# ASRock Board und i5 2500k übertakten



## Zocker15xD (10. Oktober 2011)

*ASRock Board und i5 2500k übertakten*

Ich kaufe mir demnächst einen PC mit dem i5 2500k und diesem Board:

hardwareversand.de - Artikel-Information - ASRock P67 Pro3 SE (B3), Sockel 1155, ATX

jetzt meine Fragen:

Läuft dieses Board stabil beim übertakten?
Unterstützt es SLI oder Crossfire?
Wo bzw. wie übertaktet man ?(ich hab da absolut keine erfahrung)
Wie hoch/mit welchem Kühler lässt sich der Proz übertakten?

Ich hab außerdem gehört/gelesen dass sich nicht jedes Board mit jedem RAM Speicher bzw. mit der Marke verträgt
Stimmt das bei den modernen Boards? (RAM: Cosair XMS3 8gb 1333)


----------



## Herbboy (10. Oktober 2011)

SLI / Crossfire kann es wohl nicht: ASRock P67 Pro3 SE, P67 (B3) (dual PC3-10667U DDR3) | Geizhals.at Deutschland  die billigsten Boards mit SLI *und* Crossfire kosten ab 100€, das wären dann µATX-Boards - wenn es ATX sein soll ab 110€. 
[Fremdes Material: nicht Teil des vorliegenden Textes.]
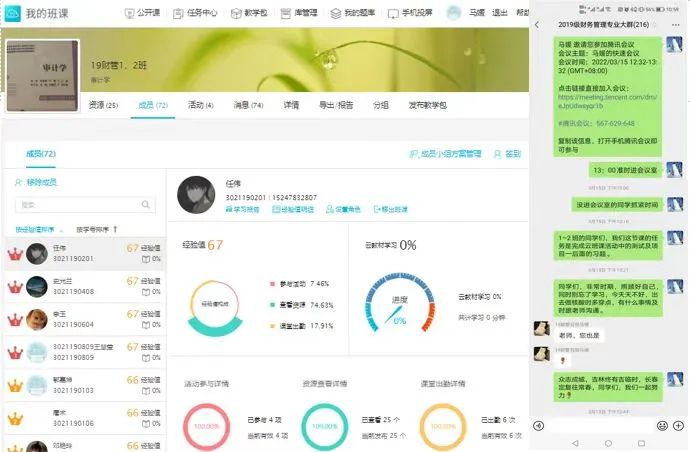690x452 pixels.
Task: Click the search magnifier in member search box
Action: (146, 205)
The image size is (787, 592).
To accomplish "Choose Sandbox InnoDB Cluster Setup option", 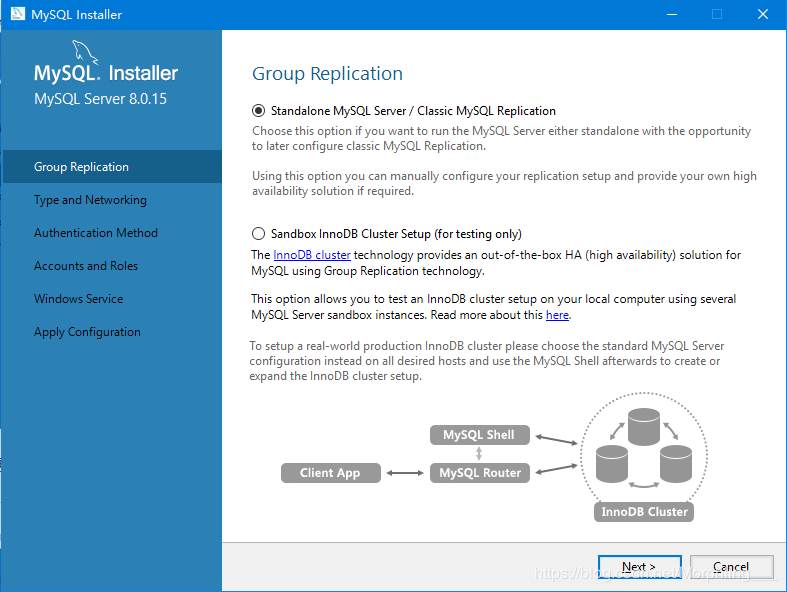I will (259, 234).
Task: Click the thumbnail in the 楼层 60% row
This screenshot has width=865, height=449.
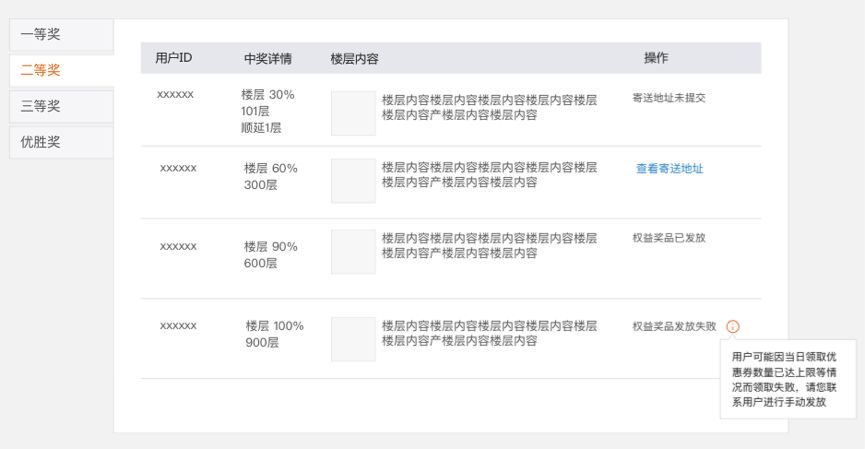Action: pyautogui.click(x=353, y=181)
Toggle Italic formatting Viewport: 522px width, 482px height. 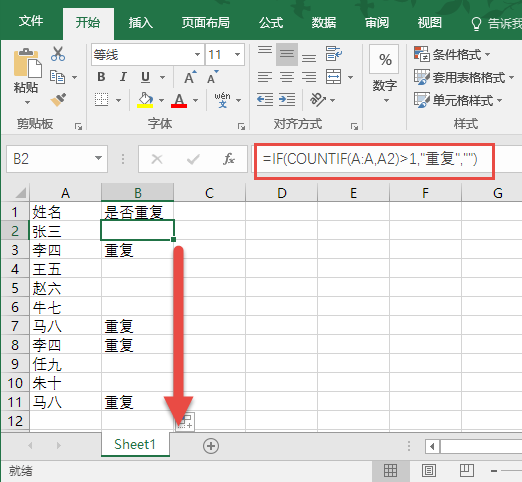123,77
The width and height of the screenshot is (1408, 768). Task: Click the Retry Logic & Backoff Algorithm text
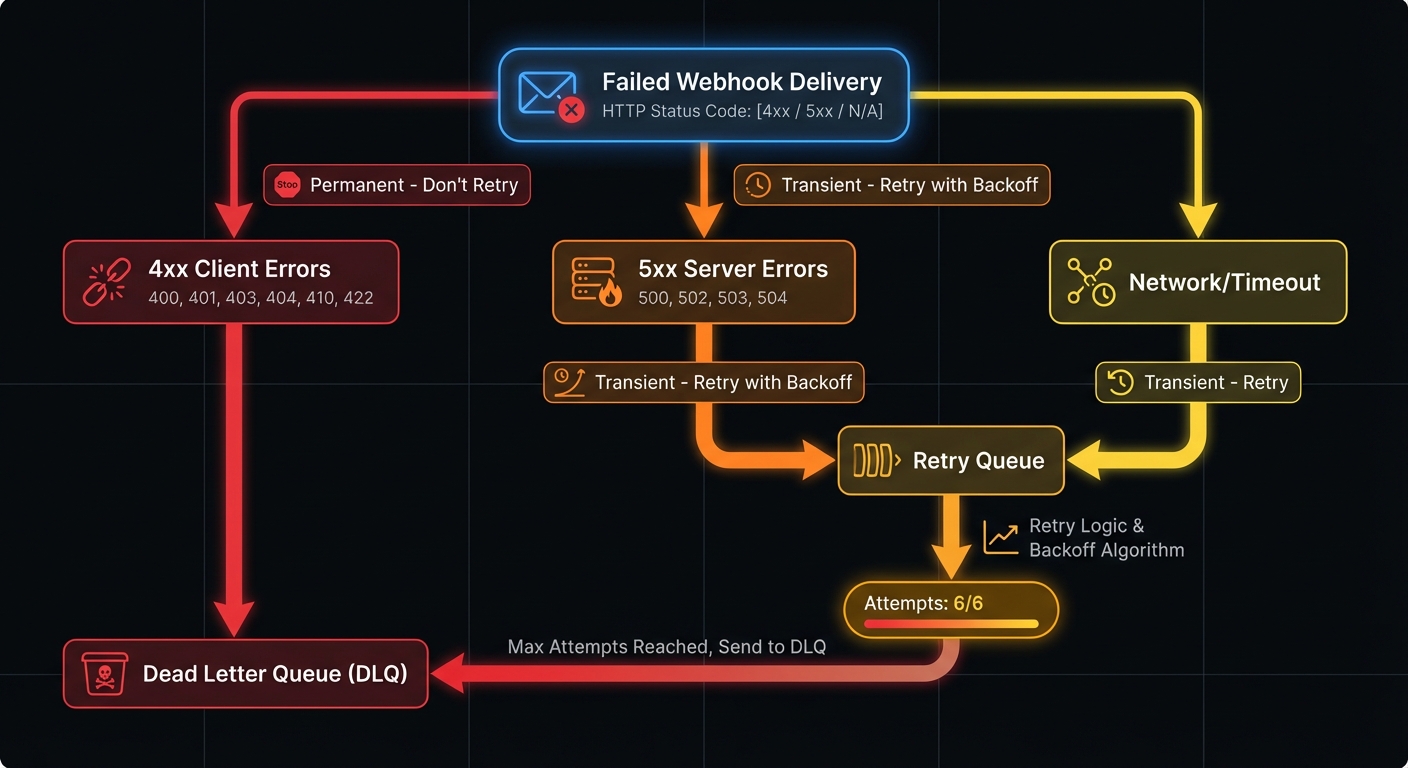tap(1105, 538)
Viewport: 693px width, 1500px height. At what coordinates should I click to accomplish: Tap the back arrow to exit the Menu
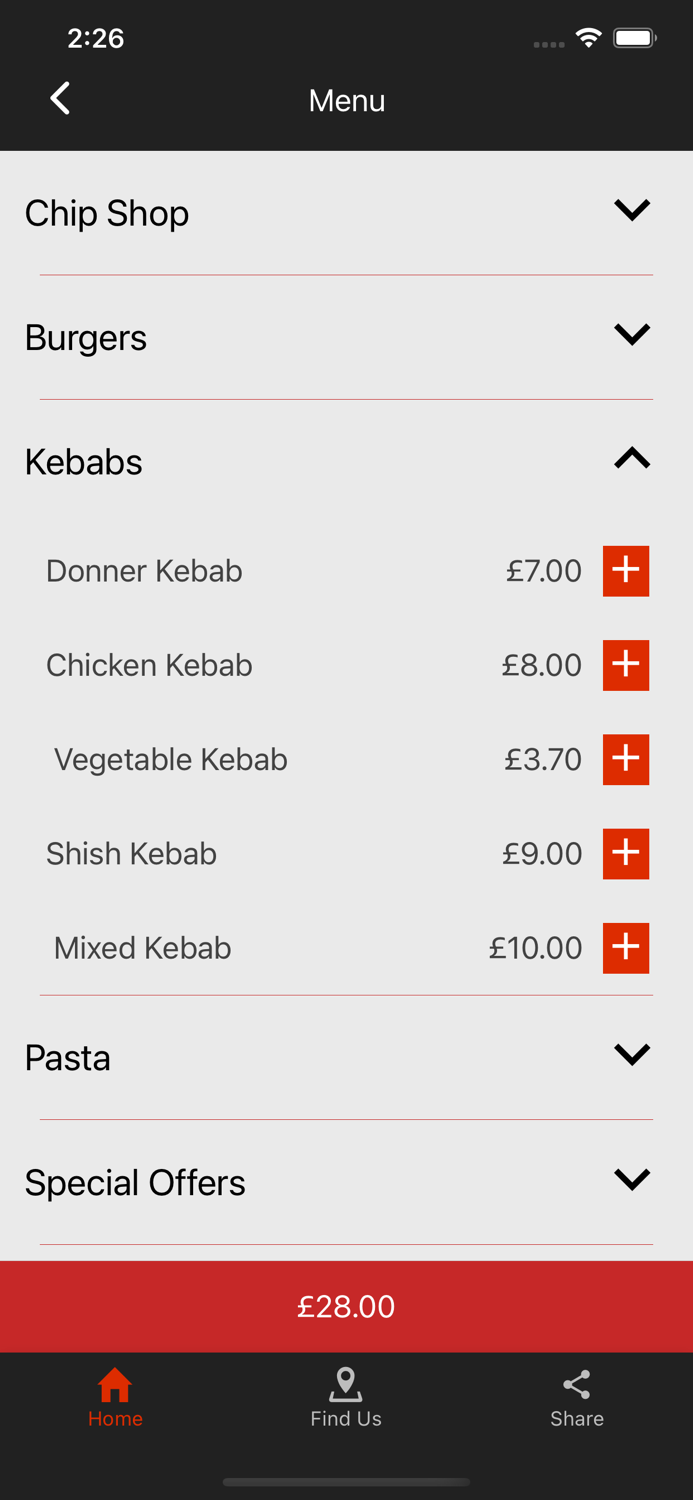[59, 98]
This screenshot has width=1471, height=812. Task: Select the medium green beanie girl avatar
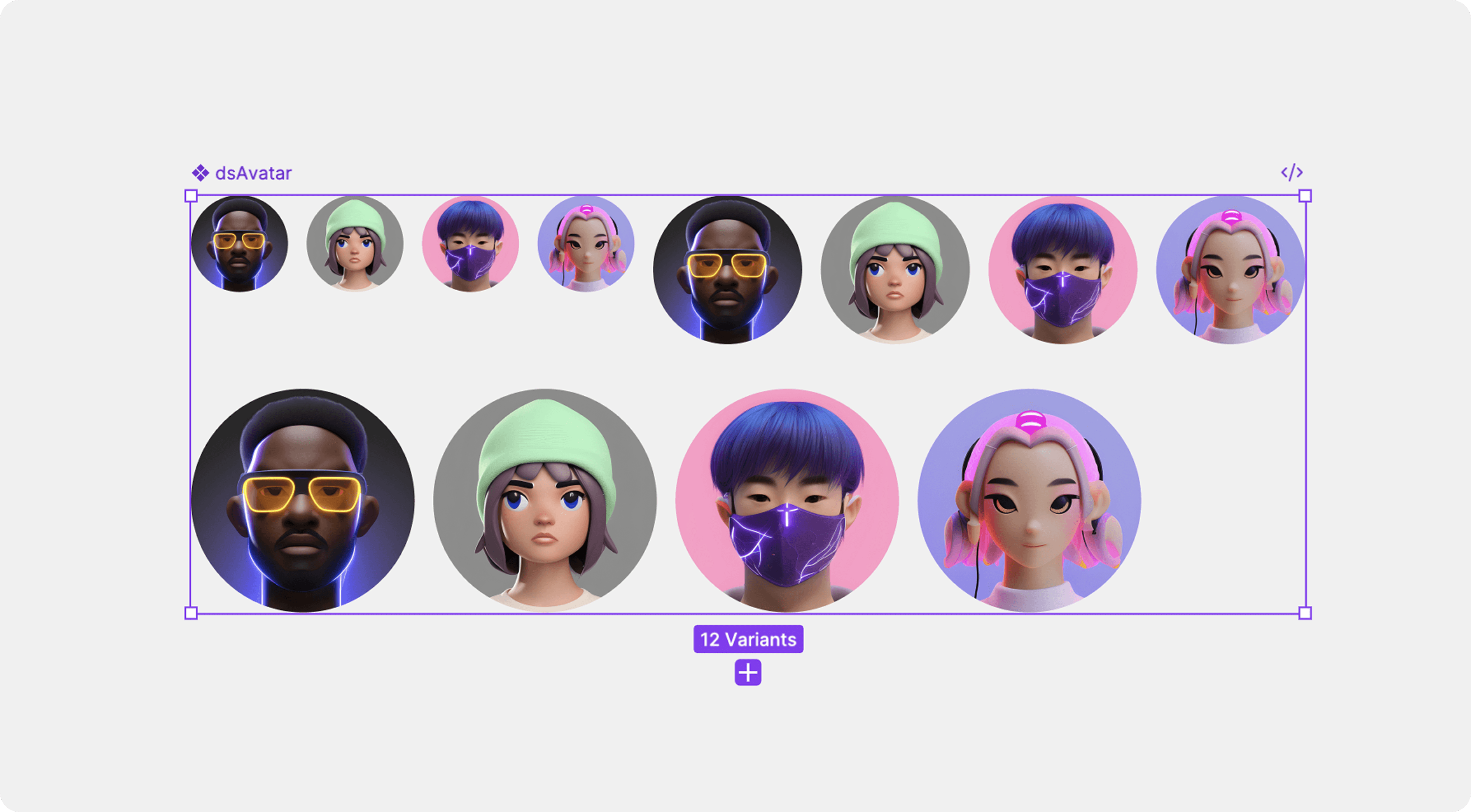tap(895, 270)
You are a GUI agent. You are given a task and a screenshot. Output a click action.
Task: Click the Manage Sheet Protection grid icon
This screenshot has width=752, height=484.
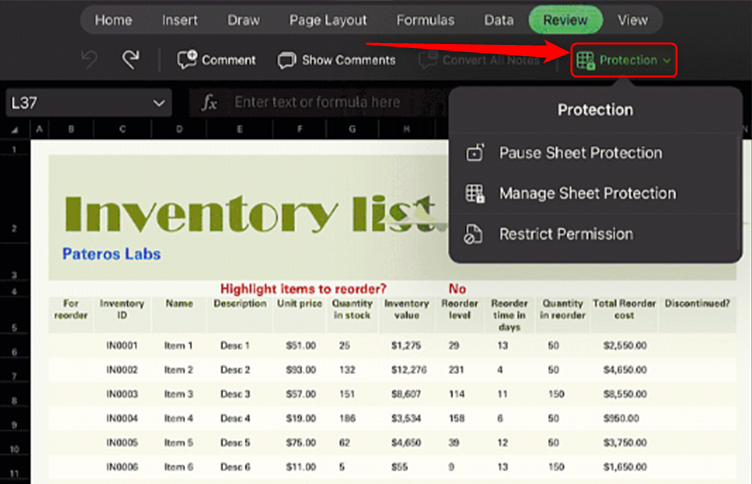tap(475, 193)
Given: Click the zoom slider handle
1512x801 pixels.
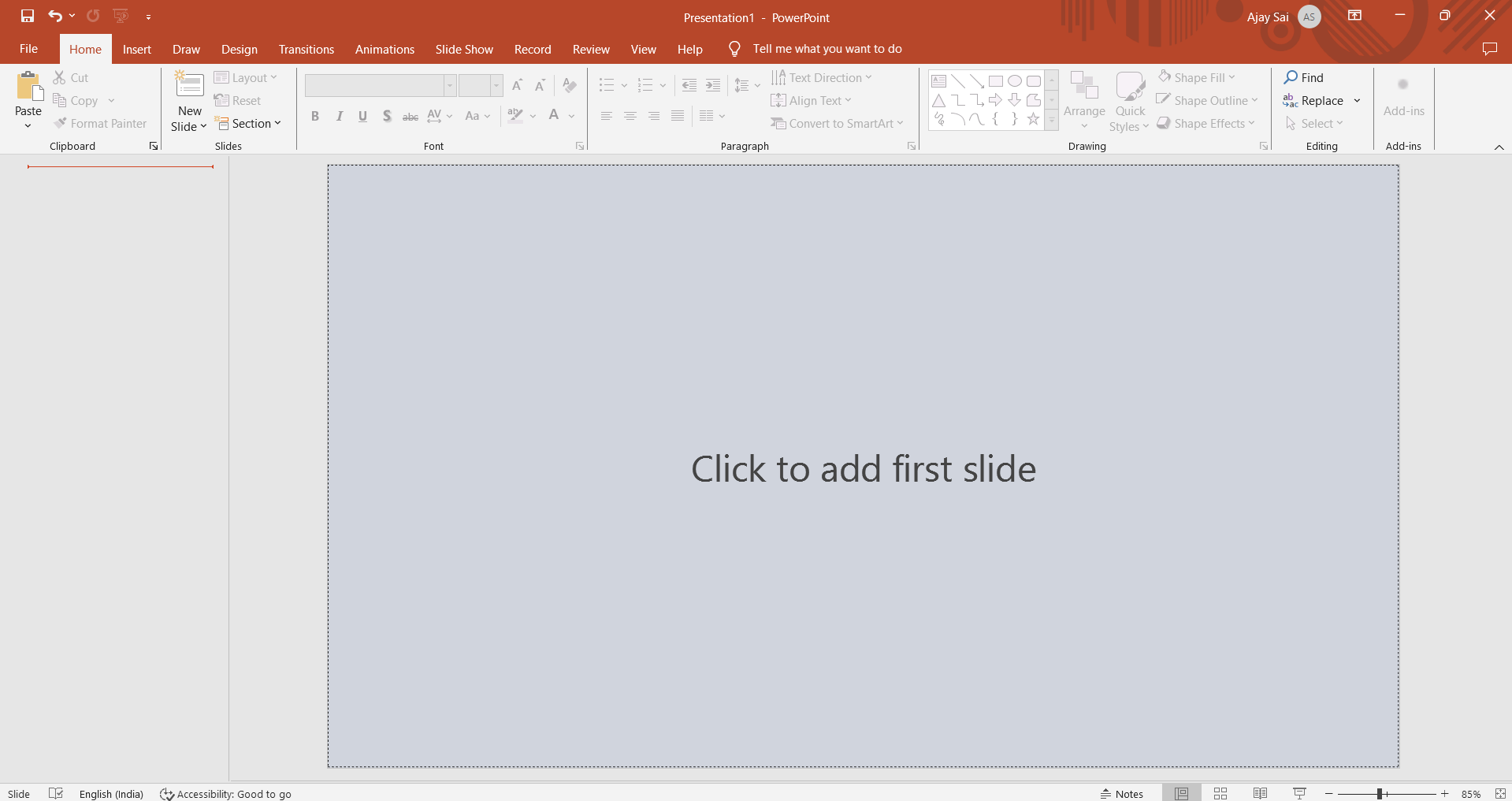Looking at the screenshot, I should coord(1380,794).
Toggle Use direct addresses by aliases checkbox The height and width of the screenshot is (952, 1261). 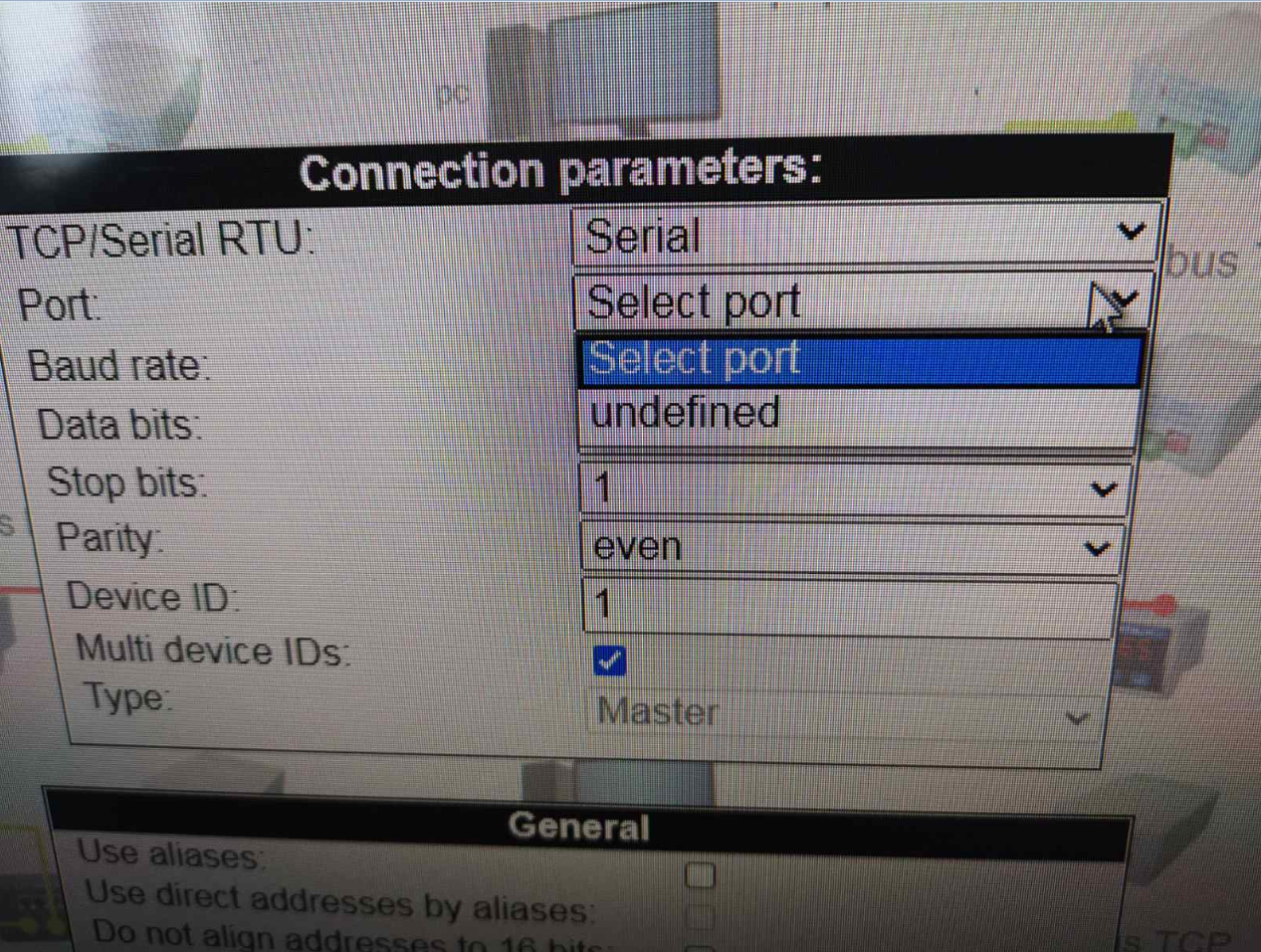tap(700, 916)
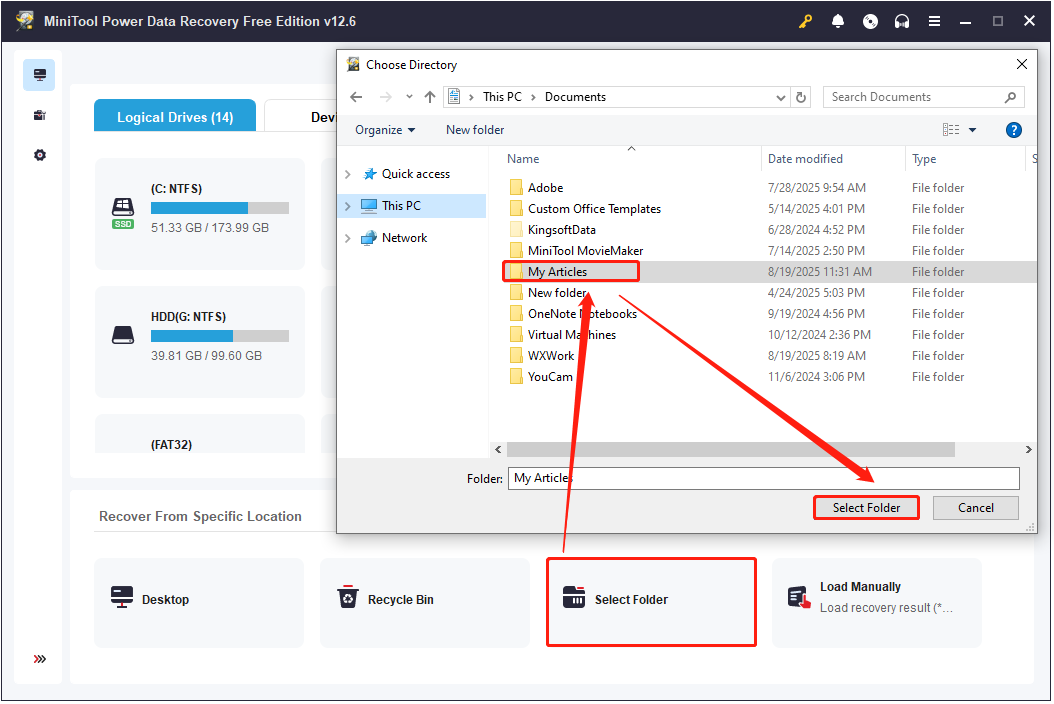
Task: Open the Settings gear in left sidebar
Action: (39, 154)
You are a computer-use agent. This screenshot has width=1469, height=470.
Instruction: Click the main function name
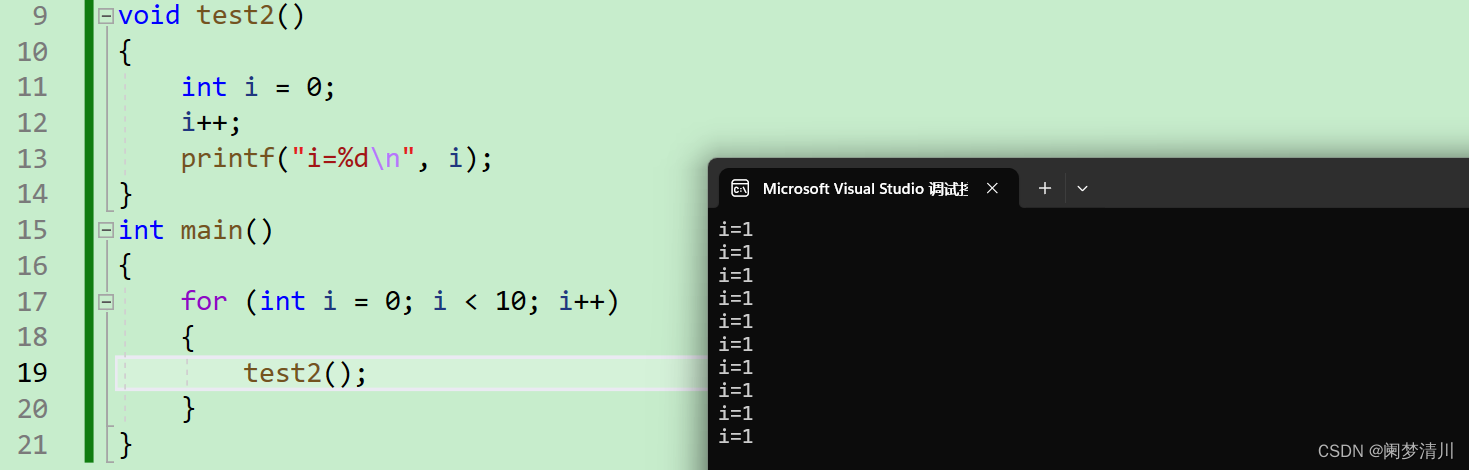coord(211,230)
Wenn Corssfire *oder* SLI reicht, dan geht es auch ab 80€ mit Crossfire. Mit SLI sind es dann aber auch wieder ab 100€.

In Sachen übertakten sollte es aber problemlos sein. Die P67-Boards sind ja extra dafür ausgelegt. Kann sein, dass man mit einem besseren Board ein paar Prozent mehr Takt rausholt, aber da ist dann immer die FRage, ob man wegen zB 5% mehr Takt = sicher grad mal maximal 2% mehr FPS direkt 40€ mehr zahlen "sollte"... Ein guter OC-Kühler wäre zB der Scythe Mugen. Wie hoch man übertaktet, weiß ich nicht - aber generell geht man immer schrittweise vor und testet dann erstmal. Orientier Dich an anderen Leuten: wenn da viele mindestens zB 3,8GHz schaffen, dann kannst Du auch schon am Anfang direkt mal mit 3,6GHz loslegen. Wenn aber nur eine handvoll Leute zb 4,2GHz schaffen, dann darfst Du auf keinen Fall einfach sofort auf 4,0-4,2GHz gehen.

Beim RAM gibt es manchmal Inkompatibilitäten, aber in aller Regel ist so was selten. Jeder RAM mit 1333 sollte an sich gut laufen. Vlt. schau mal bei shops wie zB Alternate, da findet Du grad beim RAM viele Wertungen, und wenn dann ein Riegel bei 30 Wertungen nur 2 Beschwerden hat, dann haben die 2 Leute wohl nur defekten RAM erwischt (und 90 andere Leute, die keinerlei Probleme haben, haben halt gar nicht bewertet  )


----------



## Zocker15xD (10. Oktober 2011)

Danke für deine Ausführliche Antwort.
Ich habe das etwas missverstänlich aufgeschrieben.
Mit SLI/ Crossfire meine ich natürlich SLI ODER Crossfire.
SLI wäre natürlich vorteilhafter weil ich eine NVidia Karte nehme.


----------



## quaaaaaak (10. Oktober 2011)

nimm bloß nicht die SE version von dem board, die zickt ganz gerne mal rum mit hardware erkennung.
und die chips die auf ram verbaut sind werden eigentlich nur von ein paar herstellern gefertigt, die anderen kleben ihre aufkleber drüber, das wars, also gibts da keine großen unterschiede 

und da es in dieser liste Mainboards/Intel Sockel 1155 (DDR3) ATX, P67 (B3), SLI/All Solid Capacitors | gh.de (geizhals.at) Deutschland nicht auftaucht ist es kein SLI board... außerdem würde ich dir raten zum übertakten all solid capacitors zu nehmen.


----------